What should be copied is the stretch of entries below from the line with "Collapse the left sidebar panel icon" up to and including the line with "Image resolution: width=975", exactly and without images.

(Stored data)
○ ○ ○ ○ ○ ○ ○

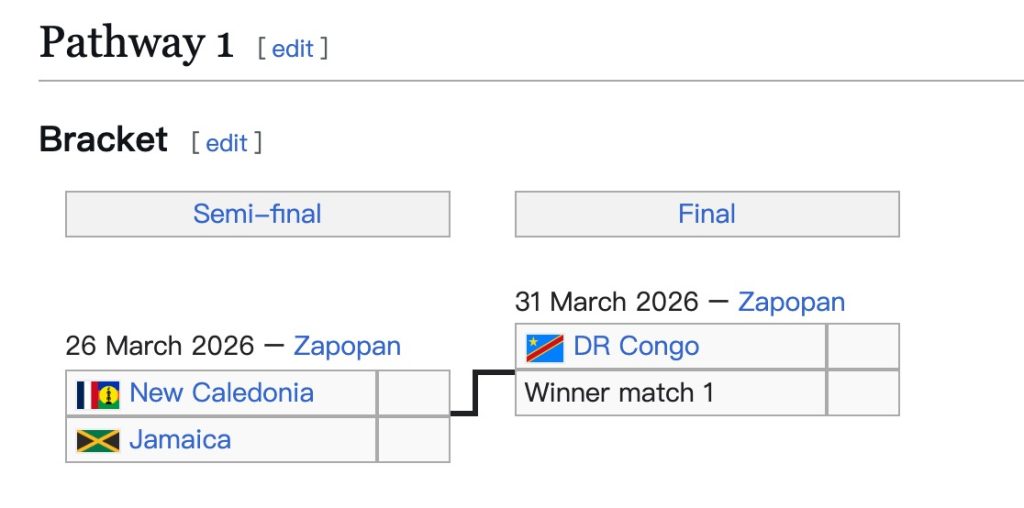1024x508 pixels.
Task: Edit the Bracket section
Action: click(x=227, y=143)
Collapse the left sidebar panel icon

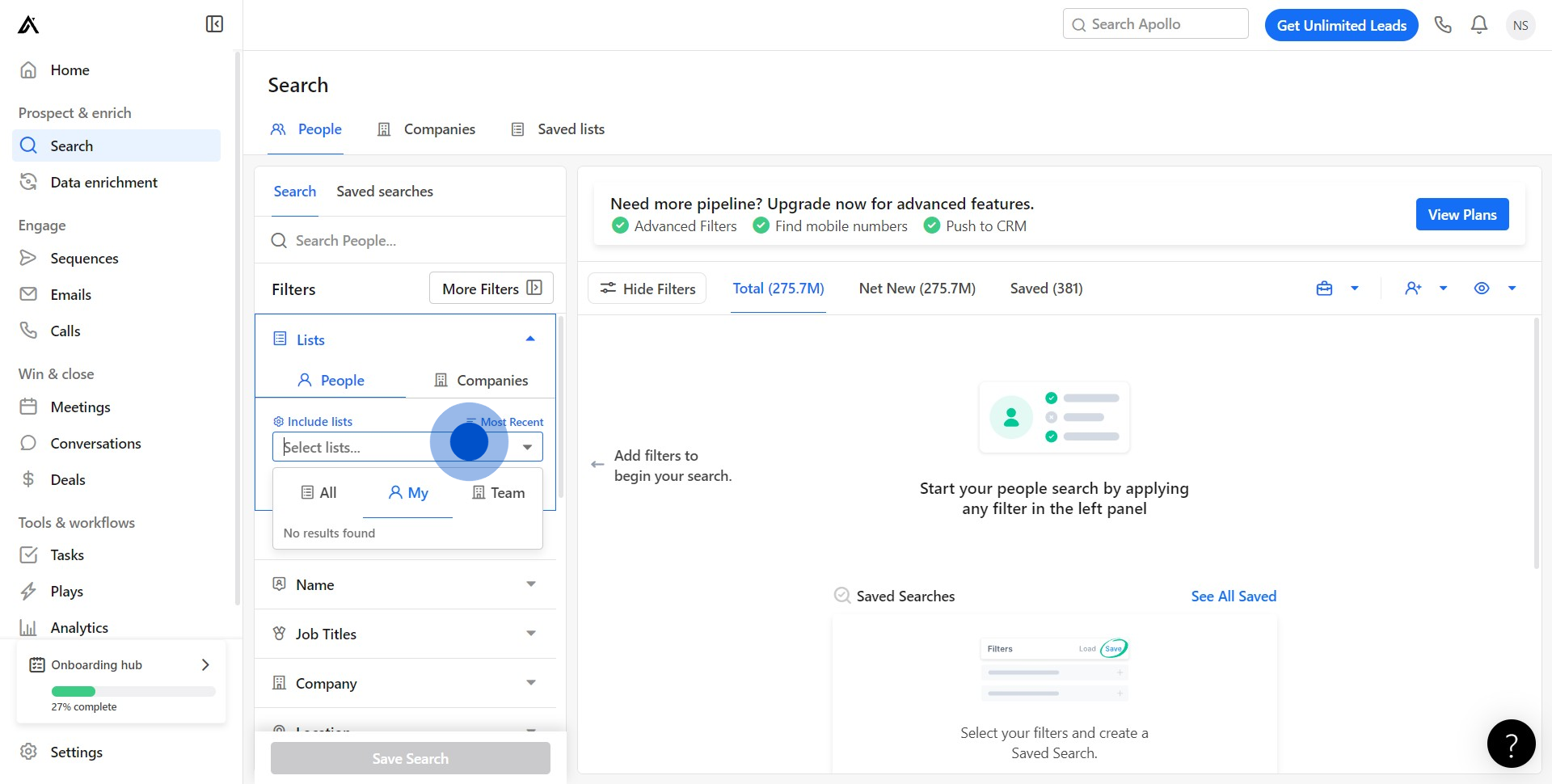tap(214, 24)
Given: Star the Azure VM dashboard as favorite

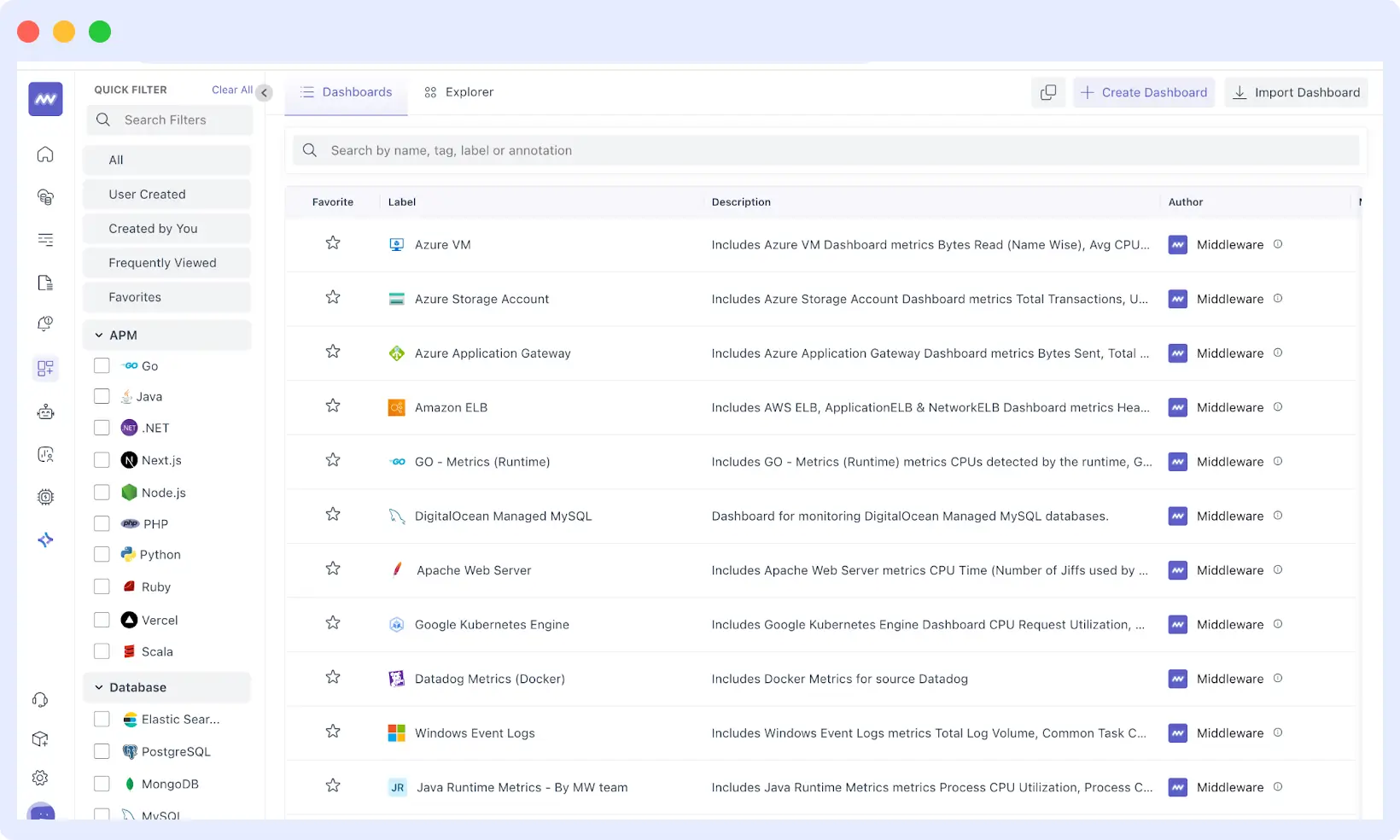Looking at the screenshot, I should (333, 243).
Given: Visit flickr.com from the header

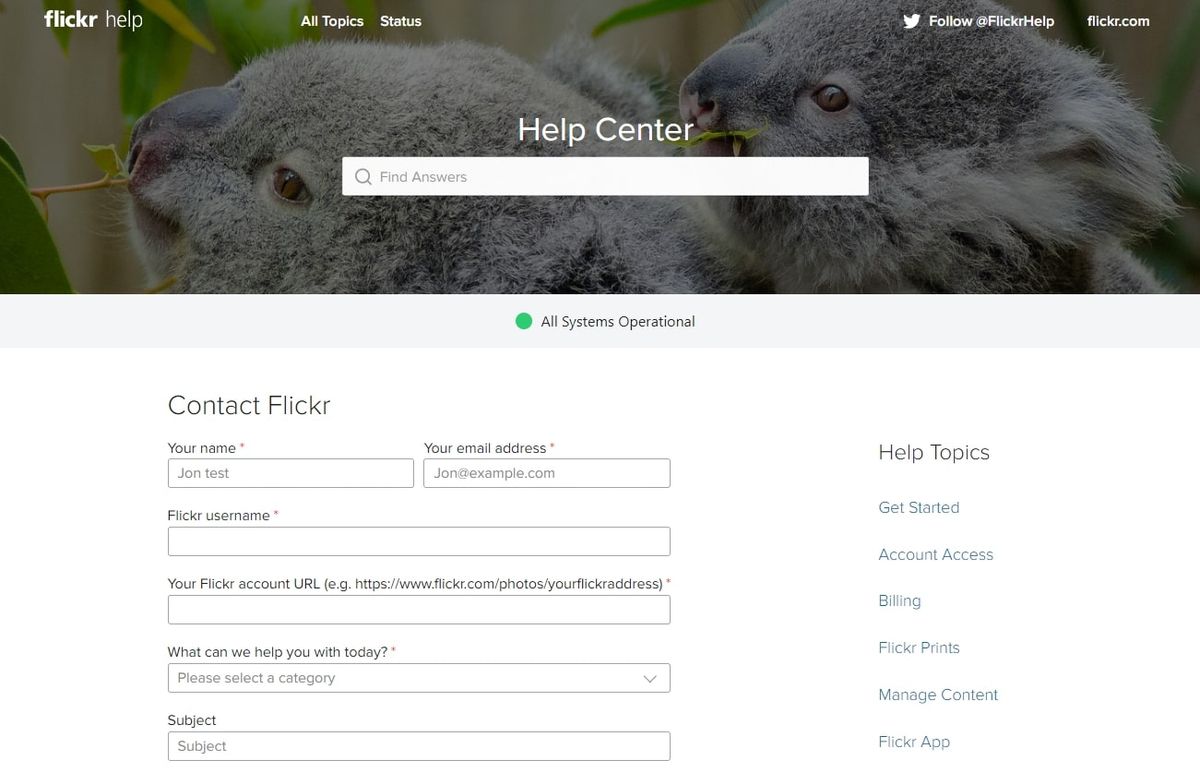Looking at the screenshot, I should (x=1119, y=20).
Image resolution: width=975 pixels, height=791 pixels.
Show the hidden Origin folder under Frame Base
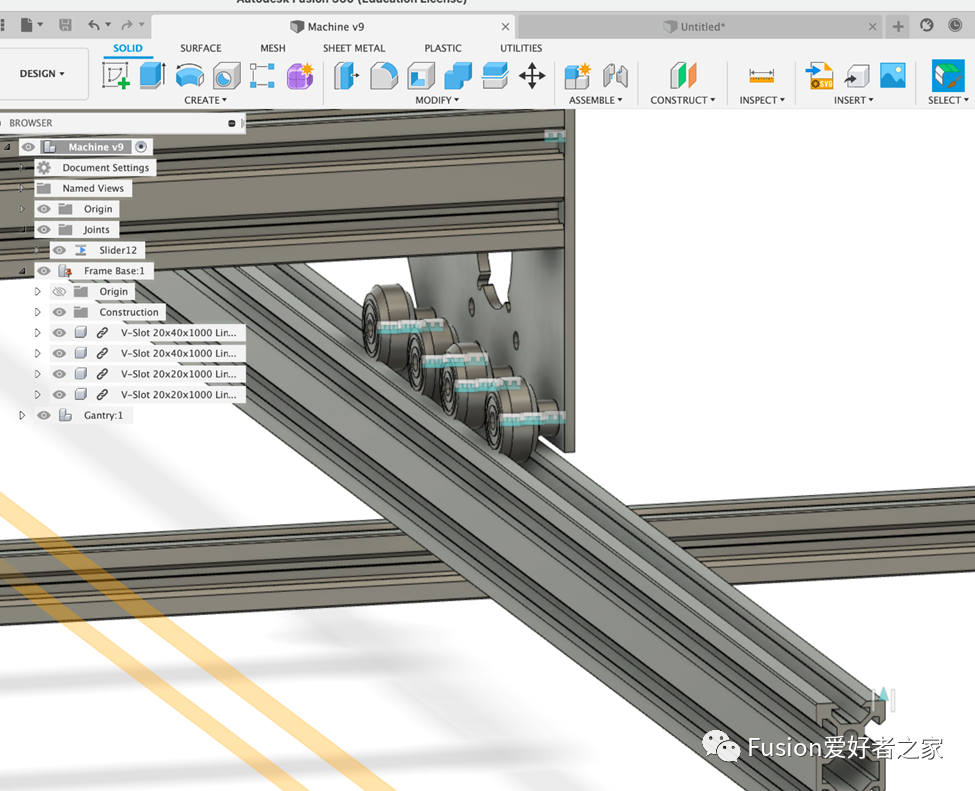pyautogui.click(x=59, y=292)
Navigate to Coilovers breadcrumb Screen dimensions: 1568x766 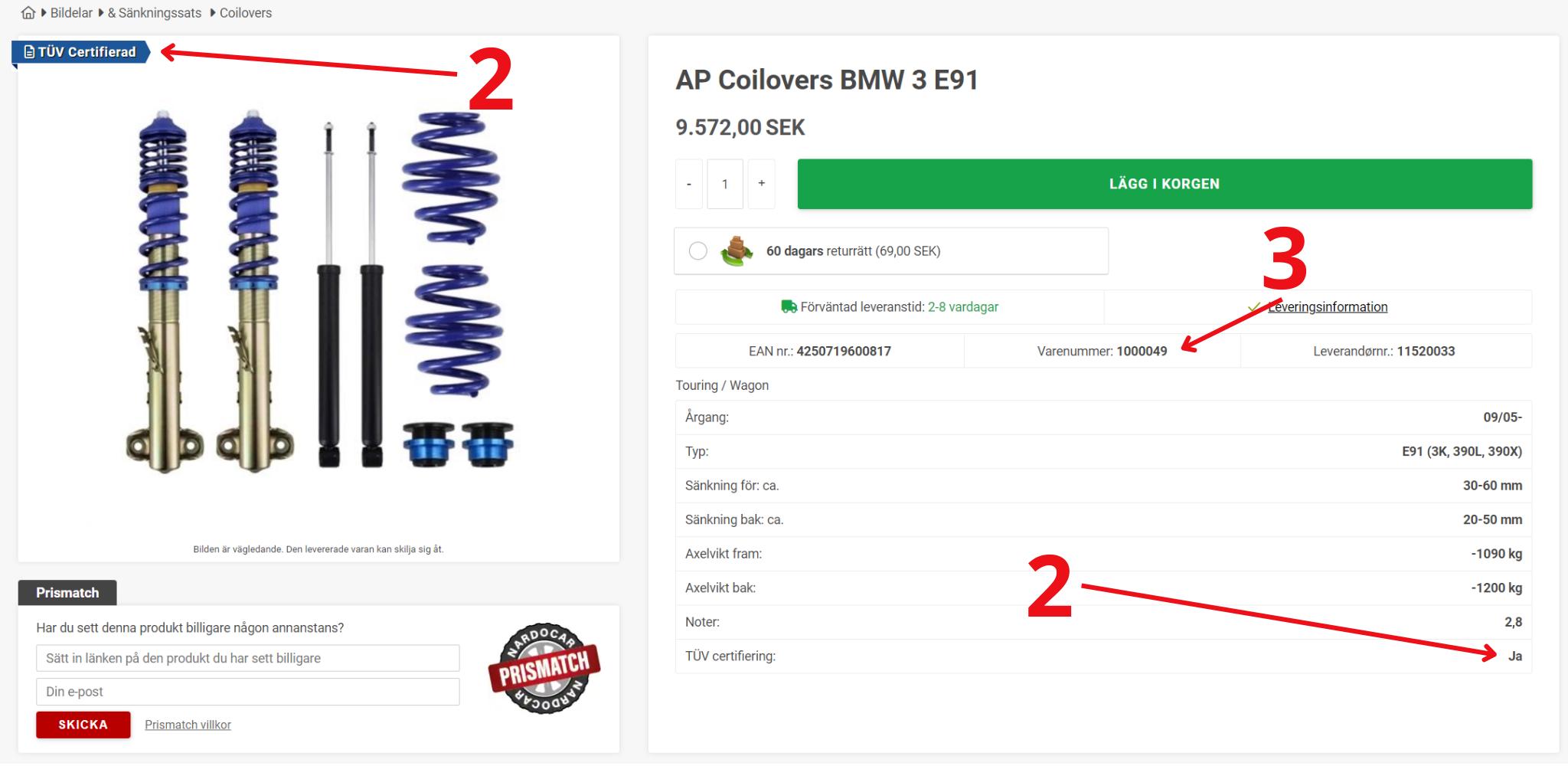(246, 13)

○ ○ ○ ○ ○ ○ ○

● **Task result**:
Collapse the left sidebar panel icon

tap(214, 24)
Given: Star the Azure VM dashboard as favorite

Looking at the screenshot, I should (333, 243).
Given: Visit flickr.com from the header

Looking at the screenshot, I should (x=1119, y=20).
Image resolution: width=975 pixels, height=791 pixels.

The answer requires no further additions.